### EXERCISE DESCRIPTION
Reproduce all records below exactly.

### PROVIDED DATA
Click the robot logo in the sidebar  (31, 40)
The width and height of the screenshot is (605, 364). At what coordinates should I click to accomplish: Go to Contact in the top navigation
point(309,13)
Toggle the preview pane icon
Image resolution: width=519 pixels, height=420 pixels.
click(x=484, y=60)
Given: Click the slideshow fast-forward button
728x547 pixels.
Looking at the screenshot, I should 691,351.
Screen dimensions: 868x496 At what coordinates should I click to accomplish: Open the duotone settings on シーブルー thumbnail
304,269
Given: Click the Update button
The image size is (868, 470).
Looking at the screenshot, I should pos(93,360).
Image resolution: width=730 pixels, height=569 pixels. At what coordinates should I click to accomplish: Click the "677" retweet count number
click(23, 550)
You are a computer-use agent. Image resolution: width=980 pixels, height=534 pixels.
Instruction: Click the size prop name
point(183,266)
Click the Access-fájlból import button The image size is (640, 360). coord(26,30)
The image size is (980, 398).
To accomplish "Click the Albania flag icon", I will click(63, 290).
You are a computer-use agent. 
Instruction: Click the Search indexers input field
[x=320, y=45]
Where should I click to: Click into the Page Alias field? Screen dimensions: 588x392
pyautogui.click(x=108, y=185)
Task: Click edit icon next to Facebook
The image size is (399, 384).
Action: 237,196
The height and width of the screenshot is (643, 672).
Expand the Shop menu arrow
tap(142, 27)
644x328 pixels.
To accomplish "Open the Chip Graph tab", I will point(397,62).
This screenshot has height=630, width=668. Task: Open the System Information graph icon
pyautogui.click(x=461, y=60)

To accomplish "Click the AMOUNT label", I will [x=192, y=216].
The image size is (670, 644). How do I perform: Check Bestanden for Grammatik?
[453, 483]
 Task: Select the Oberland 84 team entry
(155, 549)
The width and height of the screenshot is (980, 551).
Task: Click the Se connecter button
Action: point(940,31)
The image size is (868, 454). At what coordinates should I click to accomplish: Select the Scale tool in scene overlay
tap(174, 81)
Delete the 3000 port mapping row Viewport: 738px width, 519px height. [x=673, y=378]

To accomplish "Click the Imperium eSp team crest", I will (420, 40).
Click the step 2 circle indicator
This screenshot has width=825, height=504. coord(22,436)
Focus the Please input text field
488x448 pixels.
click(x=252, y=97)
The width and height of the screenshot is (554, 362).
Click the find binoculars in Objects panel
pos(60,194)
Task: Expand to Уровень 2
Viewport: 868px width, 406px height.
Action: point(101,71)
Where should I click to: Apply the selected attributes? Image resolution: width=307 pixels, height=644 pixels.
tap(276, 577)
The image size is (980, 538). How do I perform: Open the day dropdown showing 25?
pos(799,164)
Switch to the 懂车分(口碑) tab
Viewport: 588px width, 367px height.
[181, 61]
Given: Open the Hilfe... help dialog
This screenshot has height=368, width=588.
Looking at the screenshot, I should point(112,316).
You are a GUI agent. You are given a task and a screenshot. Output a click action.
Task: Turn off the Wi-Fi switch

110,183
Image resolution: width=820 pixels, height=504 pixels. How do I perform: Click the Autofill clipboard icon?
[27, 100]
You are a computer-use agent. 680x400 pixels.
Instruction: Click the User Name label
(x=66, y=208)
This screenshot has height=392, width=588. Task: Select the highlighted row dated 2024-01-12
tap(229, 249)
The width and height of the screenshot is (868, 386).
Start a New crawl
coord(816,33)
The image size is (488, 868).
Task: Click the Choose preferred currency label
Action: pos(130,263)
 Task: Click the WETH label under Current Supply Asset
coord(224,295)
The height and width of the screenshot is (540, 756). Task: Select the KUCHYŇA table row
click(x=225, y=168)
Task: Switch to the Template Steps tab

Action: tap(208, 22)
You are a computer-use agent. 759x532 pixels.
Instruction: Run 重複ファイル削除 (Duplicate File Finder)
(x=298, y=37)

### ANSWER TO THIS EXERCISE
Click the robot logo in the sidebar  (31, 40)
The width and height of the screenshot is (605, 364). At what coordinates should I click to accomplish: Go to Contact in the top navigation
point(309,13)
Toggle the preview pane icon
Image resolution: width=519 pixels, height=420 pixels.
click(x=484, y=60)
Given: Click the slideshow fast-forward button
728x547 pixels.
Looking at the screenshot, I should 691,351.
Screen dimensions: 868x496 At what coordinates should I click to accomplish: Open the duotone settings on シーブルー thumbnail
304,269
Given: Click the Update button
The image size is (868, 470).
Looking at the screenshot, I should pos(93,360).
Image resolution: width=730 pixels, height=569 pixels. At what coordinates should I click to accomplish: Click the "677" retweet count number
click(23, 550)
You are a computer-use agent. Image resolution: width=980 pixels, height=534 pixels.
Instruction: Click the size prop name
point(183,266)
Click the Access-fájlból import button The image size is (640, 360). coord(26,30)
The image size is (980, 398).
To accomplish "Click the Albania flag icon", I will click(63, 290).
You are a computer-use agent. 
Instruction: Click the Search indexers input field
[x=320, y=45]
Where should I click to: Click into the Page Alias field? Screen dimensions: 588x392
pyautogui.click(x=108, y=185)
Task: Click edit icon next to Facebook
The image size is (399, 384).
Action: 237,196
The height and width of the screenshot is (643, 672).
Expand the Shop menu arrow
tap(142, 27)
644x328 pixels.
To accomplish "Open the Chip Graph tab", I will point(397,62).
This screenshot has height=630, width=668. Task: Open the System Information graph icon
pyautogui.click(x=461, y=60)

To accomplish "Click the AMOUNT label", I will [x=192, y=216].
The image size is (670, 644). How do I perform: Check Bestanden for Grammatik?
[453, 483]
 Task: Select the Oberland 84 team entry
(155, 549)
The width and height of the screenshot is (980, 551).
Task: Click the Se connecter button
Action: point(940,31)
The image size is (868, 454). At what coordinates should I click to accomplish: Select the Scale tool in scene overlay
tap(174, 81)
Delete the 3000 port mapping row Viewport: 738px width, 519px height. [x=673, y=378]

To accomplish "Click the Imperium eSp team crest", I will (420, 40).
Click the step 2 circle indicator
This screenshot has width=825, height=504. coord(22,436)
Focus the Please input text field
488x448 pixels.
click(x=252, y=97)
The width and height of the screenshot is (554, 362).
Click the find binoculars in Objects panel
pos(60,194)
Task: Expand to Уровень 2
Viewport: 868px width, 406px height.
Action: point(101,71)
Where should I click to: Apply the selected attributes? Image resolution: width=307 pixels, height=644 pixels.
tap(276, 577)
The image size is (980, 538). How do I perform: Open the day dropdown showing 25?
pos(799,164)
Switch to the 懂车分(口碑) tab
Viewport: 588px width, 367px height.
[181, 61]
Given: Open the Hilfe... help dialog
This screenshot has height=368, width=588.
Looking at the screenshot, I should point(112,316).
You are a GUI agent. You are given a task and a screenshot. Output a click action.
Task: Turn off the Wi-Fi switch

110,183
Image resolution: width=820 pixels, height=504 pixels. How do I perform: Click the Autofill clipboard icon?
[27, 100]
You are a computer-use agent. 680x400 pixels.
Instruction: Click the User Name label
(x=66, y=208)
This screenshot has height=392, width=588. Task: Select the highlighted row dated 2024-01-12
tap(229, 249)
The width and height of the screenshot is (868, 386).
Start a New crawl
coord(816,33)
The image size is (488, 868).
Task: Click the Choose preferred currency label
Action: pos(130,263)
 Task: Click the WETH label under Current Supply Asset
coord(224,295)
The height and width of the screenshot is (540, 756). Task: Select the KUCHYŇA table row
click(x=225, y=168)
Task: Switch to the Template Steps tab

Action: tap(208, 22)
You are a computer-use agent. 759x532 pixels.
Instruction: Run 重複ファイル削除 (Duplicate File Finder)
(x=298, y=37)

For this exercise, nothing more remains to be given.